Não precisamos de ir à Finlândia rica e tecnológica para perceber que aqueles que roubam empregos aos nacionais não são imigrantes, mas máquinas. Em vários supermercados de São Paulo já existem caixas eletrônicos e uma oferta limitada de caixas humanos. Assim como em lojas de departamentos como a Zara, onde você quase não vê mais funcionários e pode ir aos caixas eletrônicos e pagar suas compras usando uma espécie de tecnologia de identificação por radiofrequência (RFID). Espero que a máquina leia todos os itens, ok! E olha só, porque o constrangimento quando o alarme de segurança dispara ao sair de uma loja ou supermercado é certo, mesmo que tudo esteja pago e em ordem.

A sensação que tive nos últimos dias é que foi dado à tecnologia um tipo de poder e controle que nos leva a uma saturação tecnológica onde não podemos mais descansar e aproveitar uma viagem. É preciso estar sempre alerta, com bateria e dados suficientes para tudo. Não há nada mais desesperador do que o aviso de que você só tem 5% de bateria ou que seu pacote de dados atingiu o limite.

Se aquilo que a União Europeia chama de transformação digital for lido como desenvolvimento, só posso dizer que chegaremos a uma fase em que seremos cada vez mais reféns de um modelo de sociedade que nos leva à dependência e à vigilância, de tal forma que não podemos terá força para contestar. Aceitamos passivamente a entrega dos nossos dados, a utilização das nossas funcionalidades de reconhecimento facial em hotéis, lojas, aeroportos, deixamos as nossas impressões digitais em todo o lado e assim por diante.

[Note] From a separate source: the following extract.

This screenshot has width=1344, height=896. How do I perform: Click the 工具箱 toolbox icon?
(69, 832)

Quando vejo a quantidade de funções que estão sendo substituídas por máquinas inteligentes, penso que o discurso anti-imigração, além de falacioso e desonesto, incorpora uma narrativa que culpa os imigrantes pela escassez de vagas de emprego. Isso, além dos discursos de ódio que migraram das redes sociais e hoje estão nas ruas, no metrô, no ônibus, na padaria do bairro e no dia a dia.

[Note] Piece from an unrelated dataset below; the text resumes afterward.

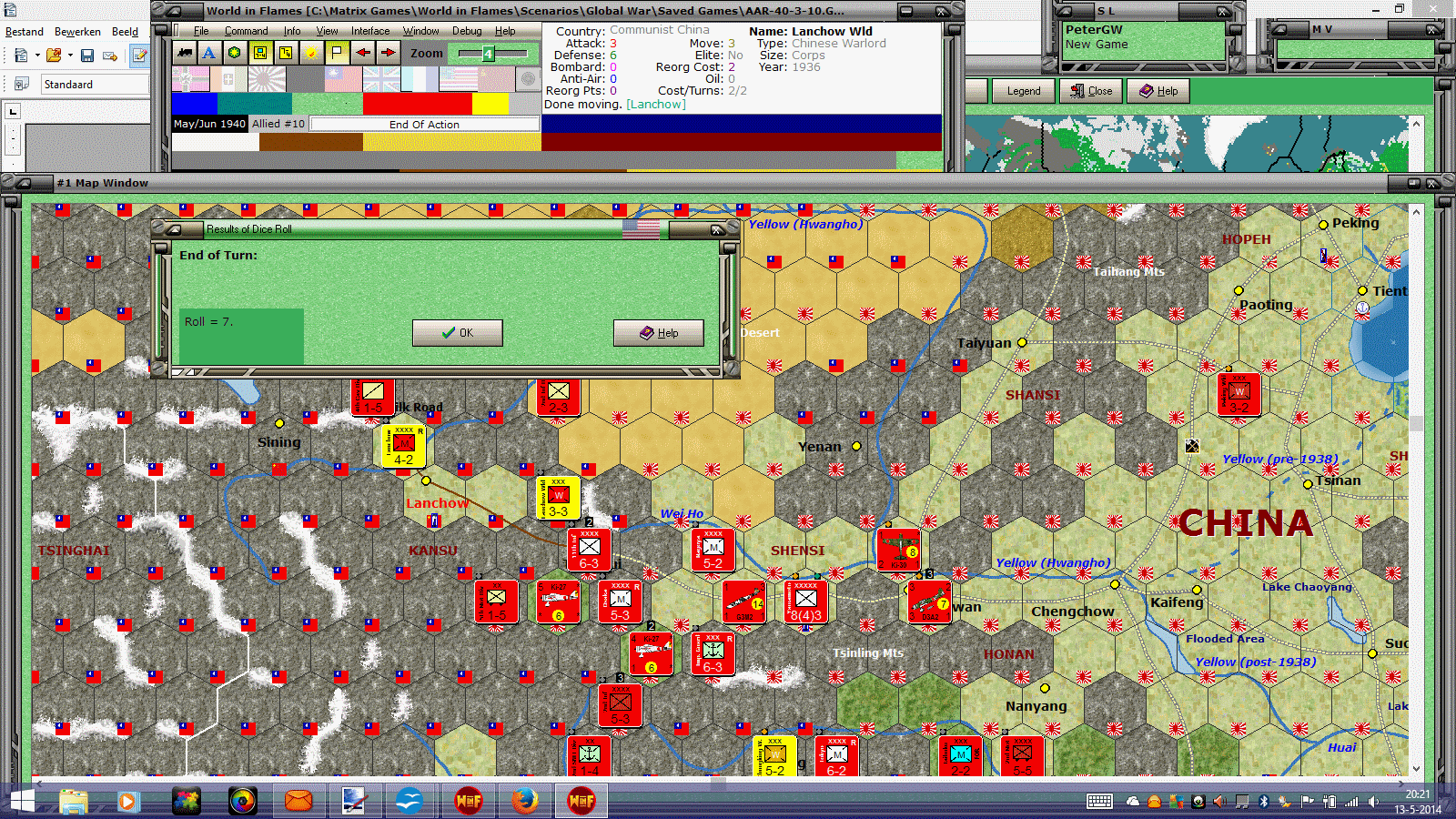Open the Interface menu
1456x819 pixels.
[369, 30]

Mas os dados mostram que a mão-de-obra imigrante está concentrada em áreas como restauração, construção, limpeza, atendimento ao cliente, cuidados, entrega e serviços de reparação. Portanto, setores da economia que fazem a roda girar. Estes trabalhadores recebem pouco mais do que o salário mínimo nacional e contribuem mais de sete vezes para a Segurança Social do que efectivamente recebem em subsídios, como aponta o relatório do Observatório das Migrações, em 2023.

E a questão que não quer ser ignorada: se os imigrantes roubam vagas de emprego (em sectores em que muitos nacionais se recusam a trabalhar, o que torna a mão-de-obra imigrante fundamental para o funcionamento do país), máquinas e robôs que, num futuro próximo, futuro, substituirá os humanos em diversas funções, também pagará impostos? Você vai fazer deduções à Previdência Social?